*PROMPT*: Please copy each of the following items word for word.

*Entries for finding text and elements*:
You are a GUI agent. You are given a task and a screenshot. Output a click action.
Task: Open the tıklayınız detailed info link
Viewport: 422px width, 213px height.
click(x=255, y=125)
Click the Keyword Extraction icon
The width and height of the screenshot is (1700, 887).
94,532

*THE SOLUTION*:
You are a GUI agent. You are given a task and a screenshot. Output a click action.
Task: Open the tıklayınız detailed info link
Viewport: 422px width, 213px height.
click(x=255, y=125)
Click the Keyword Extraction icon
The width and height of the screenshot is (1700, 887).
94,532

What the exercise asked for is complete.